Molecular view on binding and unbinding processes between the human β2-adrenergic receptor and its cognate G protein at different stages of the activation cycle

人 β2 肾上腺素受体与其同源 G 蛋白在激活周期不同阶段的结合和解离过程的分子观点

• 批准号: 393547389
• 负责人: Dr. Kristyna Pluhackova
• 金额: --
• 依托单位: Exzellenzcluster EXC 2075 Daten-integrierte Simulationswissenschaft
• 依托单位国家: 德国
• 项目类别: Research Fellowships
• 财政年份: 2017
• 资助国家: 德国
• 起止时间: 2016-12-31 至 2019-12-31
• 项目状态: 已结题
• 来源: https://gepris.dfg.de/gepris/projekt/393547389?language=en
• 关键词: Molecular; view; binding; unbinding; processes

The ability of a cell to react to extracellular stimuli is enabled by a complex protein machinery attached to the cell membrane.
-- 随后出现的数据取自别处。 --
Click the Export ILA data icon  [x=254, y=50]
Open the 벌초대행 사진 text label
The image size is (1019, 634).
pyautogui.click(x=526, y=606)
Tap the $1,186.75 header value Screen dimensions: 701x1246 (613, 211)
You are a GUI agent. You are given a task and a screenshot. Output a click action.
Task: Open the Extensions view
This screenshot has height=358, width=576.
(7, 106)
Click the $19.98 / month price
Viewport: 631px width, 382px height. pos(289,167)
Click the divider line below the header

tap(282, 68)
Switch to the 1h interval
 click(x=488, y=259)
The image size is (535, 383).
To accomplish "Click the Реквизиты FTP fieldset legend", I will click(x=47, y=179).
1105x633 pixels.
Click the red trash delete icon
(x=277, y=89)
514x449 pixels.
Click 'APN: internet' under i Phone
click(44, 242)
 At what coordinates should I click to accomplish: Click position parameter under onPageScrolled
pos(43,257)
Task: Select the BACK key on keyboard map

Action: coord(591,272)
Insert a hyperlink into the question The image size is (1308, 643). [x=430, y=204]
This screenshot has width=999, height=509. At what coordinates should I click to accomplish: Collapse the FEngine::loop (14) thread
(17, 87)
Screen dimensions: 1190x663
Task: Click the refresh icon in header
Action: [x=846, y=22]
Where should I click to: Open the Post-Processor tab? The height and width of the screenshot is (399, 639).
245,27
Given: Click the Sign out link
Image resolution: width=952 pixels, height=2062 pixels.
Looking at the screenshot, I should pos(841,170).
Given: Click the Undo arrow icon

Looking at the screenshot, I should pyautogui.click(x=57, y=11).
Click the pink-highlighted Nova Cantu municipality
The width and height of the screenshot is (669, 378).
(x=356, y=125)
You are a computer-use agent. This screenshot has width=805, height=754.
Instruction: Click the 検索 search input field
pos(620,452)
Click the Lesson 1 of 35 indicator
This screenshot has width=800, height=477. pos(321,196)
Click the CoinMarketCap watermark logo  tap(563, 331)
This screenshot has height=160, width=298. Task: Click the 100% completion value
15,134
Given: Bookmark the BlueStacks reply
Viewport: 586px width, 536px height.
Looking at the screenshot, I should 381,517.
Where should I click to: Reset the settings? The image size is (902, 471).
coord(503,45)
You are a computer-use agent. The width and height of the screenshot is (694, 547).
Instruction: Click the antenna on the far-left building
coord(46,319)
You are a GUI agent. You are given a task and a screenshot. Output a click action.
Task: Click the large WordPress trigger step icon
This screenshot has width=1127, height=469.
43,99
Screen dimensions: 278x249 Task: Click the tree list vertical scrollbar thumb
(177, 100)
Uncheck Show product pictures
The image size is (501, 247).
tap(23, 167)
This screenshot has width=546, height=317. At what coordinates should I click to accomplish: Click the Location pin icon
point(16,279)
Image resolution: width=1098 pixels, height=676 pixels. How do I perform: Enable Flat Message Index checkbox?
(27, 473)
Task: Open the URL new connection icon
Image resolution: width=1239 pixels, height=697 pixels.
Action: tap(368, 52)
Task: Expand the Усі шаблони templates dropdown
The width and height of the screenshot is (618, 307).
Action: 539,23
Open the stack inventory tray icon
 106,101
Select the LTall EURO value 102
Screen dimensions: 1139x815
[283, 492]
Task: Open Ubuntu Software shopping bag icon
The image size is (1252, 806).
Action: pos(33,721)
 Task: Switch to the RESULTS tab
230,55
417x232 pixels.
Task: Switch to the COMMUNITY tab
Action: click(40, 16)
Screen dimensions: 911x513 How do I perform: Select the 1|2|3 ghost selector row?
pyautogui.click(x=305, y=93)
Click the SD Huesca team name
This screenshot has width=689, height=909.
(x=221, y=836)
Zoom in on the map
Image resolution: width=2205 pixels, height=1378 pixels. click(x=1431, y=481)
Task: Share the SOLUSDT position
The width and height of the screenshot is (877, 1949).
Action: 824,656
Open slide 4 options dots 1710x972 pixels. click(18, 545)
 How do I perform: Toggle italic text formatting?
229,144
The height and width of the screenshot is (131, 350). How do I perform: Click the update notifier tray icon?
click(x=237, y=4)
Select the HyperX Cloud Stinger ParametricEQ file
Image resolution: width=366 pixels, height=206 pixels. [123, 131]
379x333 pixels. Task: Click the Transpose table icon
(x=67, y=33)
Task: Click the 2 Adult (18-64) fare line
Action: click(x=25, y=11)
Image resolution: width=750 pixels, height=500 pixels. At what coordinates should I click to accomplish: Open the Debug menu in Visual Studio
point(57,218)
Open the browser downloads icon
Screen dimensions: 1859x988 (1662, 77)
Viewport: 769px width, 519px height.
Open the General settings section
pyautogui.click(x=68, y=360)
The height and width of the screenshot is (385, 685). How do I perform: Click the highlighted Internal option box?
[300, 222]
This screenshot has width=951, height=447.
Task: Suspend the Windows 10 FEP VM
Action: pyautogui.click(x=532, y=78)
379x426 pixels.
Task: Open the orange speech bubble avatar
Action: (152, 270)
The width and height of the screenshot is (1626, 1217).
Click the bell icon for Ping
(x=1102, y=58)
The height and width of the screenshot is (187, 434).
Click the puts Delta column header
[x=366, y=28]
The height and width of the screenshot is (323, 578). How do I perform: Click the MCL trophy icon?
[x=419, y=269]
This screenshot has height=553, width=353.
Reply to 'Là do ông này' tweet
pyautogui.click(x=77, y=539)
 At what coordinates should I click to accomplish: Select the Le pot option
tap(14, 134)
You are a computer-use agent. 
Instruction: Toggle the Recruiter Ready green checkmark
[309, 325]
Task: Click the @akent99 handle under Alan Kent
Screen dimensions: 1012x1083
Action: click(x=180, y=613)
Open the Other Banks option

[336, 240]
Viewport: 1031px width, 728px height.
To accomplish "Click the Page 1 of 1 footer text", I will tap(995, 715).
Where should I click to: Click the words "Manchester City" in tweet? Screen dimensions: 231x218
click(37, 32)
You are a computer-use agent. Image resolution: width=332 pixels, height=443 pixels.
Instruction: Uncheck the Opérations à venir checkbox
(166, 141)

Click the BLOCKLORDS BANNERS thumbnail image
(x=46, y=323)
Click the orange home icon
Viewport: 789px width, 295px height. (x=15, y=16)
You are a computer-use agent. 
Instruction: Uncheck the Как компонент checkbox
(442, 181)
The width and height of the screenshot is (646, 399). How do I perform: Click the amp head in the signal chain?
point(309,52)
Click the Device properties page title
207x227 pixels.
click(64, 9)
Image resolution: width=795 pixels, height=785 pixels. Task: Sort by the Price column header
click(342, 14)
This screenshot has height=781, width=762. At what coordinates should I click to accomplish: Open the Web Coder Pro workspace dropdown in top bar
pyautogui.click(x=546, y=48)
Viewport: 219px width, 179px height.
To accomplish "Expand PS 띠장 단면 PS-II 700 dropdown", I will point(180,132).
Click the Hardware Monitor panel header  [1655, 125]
The core of this machinery consists of transmembrane proteins termed G protein-coupled receptors and their associated G proteins found in the cell interior.This project aims at deciphering the pathways and the underlying free-energy landscapes of the binding and unbinding processes between a G protein and a prominent G-protein coupled receptor, β2-adrenergic receptor, at different stages of the activation cycle and in various membrane environments. The results are expected to provide new important details on the mechanism of signal transmission from the cell exterior to the cell interior and its modulation by membrane composition.Using both atomistic and coarse-grained molecular dynamics simulations we will address the assembly, the structure, and the stability of the signaling complex before and after receptor activation and the stability of the intermediate complex. Simulations will deliver molecular determinants of the G protein-exerted effects on the receptor and an atomistic view on the (un)binding pathways. Moreover, by systematically varying the membrane composition both specific and unspecific effects of different lipids and cholesterol on the interactions between the receptor and the G protein will be elucidated. Complementary multifunctional atomic force microscopy imaging, performed by the host group of Prof. Daniel Müller, will be used to obtain binding force profiles of the G protein to the receptor along the dissociation/association pathways. Moreover, dynamic single-molecule force spectroscopy will be applied to study (de)stabilization effects of the G protein on the receptor at different stages of the activation cycle.This collaborative effort - combining molecular dynamics simulations and atomic force miscroscopy - aims to provide first information at atomistic resolution on the assembly and disassembly of the G protein-coupled receptor/G protein signaling complex and lipid modulation effects thereon.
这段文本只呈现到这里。